7 Easy Steps to an Eco-Friendly Home

7 Easy Steps To An Eco Friendly Home

7 Simple Ways to Make Your Home More Eco-Friendly

By Cora Gold


While reducing climate change is the universal reason for making your private space eco-friendly, you have several personal motivations to do it. A green home is cost-effective, requires low maintenance, and has a healthier indoor environment, which is good for the whole family. If making your household more eco-conscious is one of your goals, here are seven easy ways to do so.

1. Replace Plastic

Plastic is present in several areas of your life, from food packaging to coffee cups and synthetic fabrics. Currently, people produce an overwhelming 400 million metric tons of plastic waste annually.

Whenever possible, swap single-use plastic in your household for reusable options, like changing from a plastic straw to a stainless steel or glass one. By eliminating harmful plastic, you do your share of protecting the environment.

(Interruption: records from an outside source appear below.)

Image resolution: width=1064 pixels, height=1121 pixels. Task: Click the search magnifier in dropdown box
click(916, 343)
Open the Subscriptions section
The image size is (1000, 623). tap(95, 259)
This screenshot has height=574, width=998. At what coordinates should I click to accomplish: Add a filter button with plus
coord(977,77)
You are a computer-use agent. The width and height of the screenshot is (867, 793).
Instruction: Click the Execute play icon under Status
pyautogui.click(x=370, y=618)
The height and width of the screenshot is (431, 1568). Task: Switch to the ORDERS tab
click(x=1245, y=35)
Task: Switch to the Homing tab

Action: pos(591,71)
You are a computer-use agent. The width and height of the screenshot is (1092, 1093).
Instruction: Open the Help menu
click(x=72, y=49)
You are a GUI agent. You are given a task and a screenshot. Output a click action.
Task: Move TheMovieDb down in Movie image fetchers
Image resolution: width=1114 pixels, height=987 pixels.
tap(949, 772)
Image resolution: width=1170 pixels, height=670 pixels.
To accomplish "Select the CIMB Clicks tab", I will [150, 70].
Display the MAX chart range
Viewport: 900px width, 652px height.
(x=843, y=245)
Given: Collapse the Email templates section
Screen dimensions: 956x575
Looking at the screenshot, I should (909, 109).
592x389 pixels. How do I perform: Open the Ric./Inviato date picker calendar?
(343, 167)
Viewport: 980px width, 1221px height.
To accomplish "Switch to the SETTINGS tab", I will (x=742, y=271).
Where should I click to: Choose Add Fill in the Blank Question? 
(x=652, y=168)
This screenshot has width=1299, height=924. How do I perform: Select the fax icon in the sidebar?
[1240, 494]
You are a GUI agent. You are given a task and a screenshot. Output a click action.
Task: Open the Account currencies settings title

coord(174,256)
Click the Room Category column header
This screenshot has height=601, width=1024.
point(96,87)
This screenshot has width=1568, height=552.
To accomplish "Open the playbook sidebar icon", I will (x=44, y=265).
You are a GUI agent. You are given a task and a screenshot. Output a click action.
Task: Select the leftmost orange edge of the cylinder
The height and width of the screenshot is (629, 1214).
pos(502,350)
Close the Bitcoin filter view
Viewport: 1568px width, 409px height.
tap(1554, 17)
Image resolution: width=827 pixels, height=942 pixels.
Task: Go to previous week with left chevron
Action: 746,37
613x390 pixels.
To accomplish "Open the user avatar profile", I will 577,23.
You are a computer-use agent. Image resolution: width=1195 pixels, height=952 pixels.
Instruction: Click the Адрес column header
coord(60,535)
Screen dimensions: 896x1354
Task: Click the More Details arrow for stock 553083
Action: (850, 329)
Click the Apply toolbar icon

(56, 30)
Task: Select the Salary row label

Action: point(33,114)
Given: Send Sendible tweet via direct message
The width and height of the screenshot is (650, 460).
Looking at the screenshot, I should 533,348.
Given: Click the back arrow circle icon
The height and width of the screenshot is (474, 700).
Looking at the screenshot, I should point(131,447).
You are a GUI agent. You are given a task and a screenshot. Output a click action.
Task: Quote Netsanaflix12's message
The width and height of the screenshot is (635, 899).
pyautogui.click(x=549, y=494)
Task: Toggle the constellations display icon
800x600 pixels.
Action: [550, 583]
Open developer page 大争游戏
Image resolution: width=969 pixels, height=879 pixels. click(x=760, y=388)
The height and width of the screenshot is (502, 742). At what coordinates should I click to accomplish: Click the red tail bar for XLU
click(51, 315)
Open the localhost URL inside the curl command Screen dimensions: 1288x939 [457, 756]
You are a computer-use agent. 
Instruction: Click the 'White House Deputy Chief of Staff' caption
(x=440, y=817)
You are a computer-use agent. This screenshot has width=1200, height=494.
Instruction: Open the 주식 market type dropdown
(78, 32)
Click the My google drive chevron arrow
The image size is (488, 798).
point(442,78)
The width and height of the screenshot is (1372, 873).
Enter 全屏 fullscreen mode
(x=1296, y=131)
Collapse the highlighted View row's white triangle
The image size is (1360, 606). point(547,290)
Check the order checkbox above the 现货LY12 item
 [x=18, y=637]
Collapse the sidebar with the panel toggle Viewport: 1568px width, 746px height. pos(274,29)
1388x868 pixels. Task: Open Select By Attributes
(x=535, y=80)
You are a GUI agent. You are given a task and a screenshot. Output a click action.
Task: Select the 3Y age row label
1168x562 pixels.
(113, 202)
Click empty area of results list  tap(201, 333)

2. Repurpose Packaging for Storage

Reuse containers to store unused household supplies safely, especially seasonal materials like fireworks and Christmas decor you only use during the holidays. If your area tends to stay dry, put items in the cardboard box that comes with the original packaging or save a shipping box the next time you receive an online order. When larger, sturdy boxes are so commonly available, there’s no need to purchase storage containers.

3. Switch to Smart Technology

Thanks to technological advances, you can now program your thermostat, lighting and other home appliances to turn on only when necessary. A smart thermostat and power strips allow you to save up to $180 and $200 per year, respectively. With this innovation, you can monitor your energy usage and avoid unnecessary expenses.

4. Dry Your Clothes Outside

Another energy-saving hack is to air dry your clothes whenever possible. By skipping the energy-consuming electric dryer, you can reduce your bill by up to 20%, which is a huge savings. In addition, you’ll enjoy collecting and folding naturally fresh-smelling clothes at the end of the day. It’s sustainable, cheaper, and non-polluting.

5. Make Your Own Cleaning Products

The water you rinse your bathroom floor with after cleaning with toxic products will find its way back into the water supply. However, you can swap them with a natural and homemade cleaning concoction to sanitize your home space.

Simply mix 1 cup of distilled white vinegar with 1 gallon of warm water to create the solution. Use it to clean ceramic floors and other surfaces, and add essential oils if you want some fragrance. This DIY cleaning mixture is good for the environment and your pocket.

6. Install a Bidet

Besides being more sanitary than toilet paper, a bidet is also environmentally friendly, as it reduces the need to cut trees to make tissue. It can minimize toilet paper use by 75% or more, saving you a few dollars. Plus, it’s a cost-effective investment — you pay for installation once compared to toilet paper, which you purchase regularly. You’re helping the environment by installing a bidet.

7. Switch to Solar Energy

Although they’re a considerable expense, investing in solar panels can be environmentally and financially sound in the long term. Like a bidet, you’ll pay to install the solar modules — which often last for 25–30 years — once, saving thousands of dollars in utilities.

The entire installation process is simple with the help of professionals. If you have the budget and want to limit your household’s carbon footprint immensely, setting up solar panels makes a massive positive impact.

Protect the Environment in Your Own Ways


There’s only one Earth and it’s everyone’s collective responsibility to take care of it. Start by instituting positive change in your household and affecting others by making decisions that mitigate the adverse impact of your actions on the planet. Whether it’s toning down the number of plastic products or choosing the kinds of appliances to use, make an environmentally friendly choice that improves your family’s health and financial situation.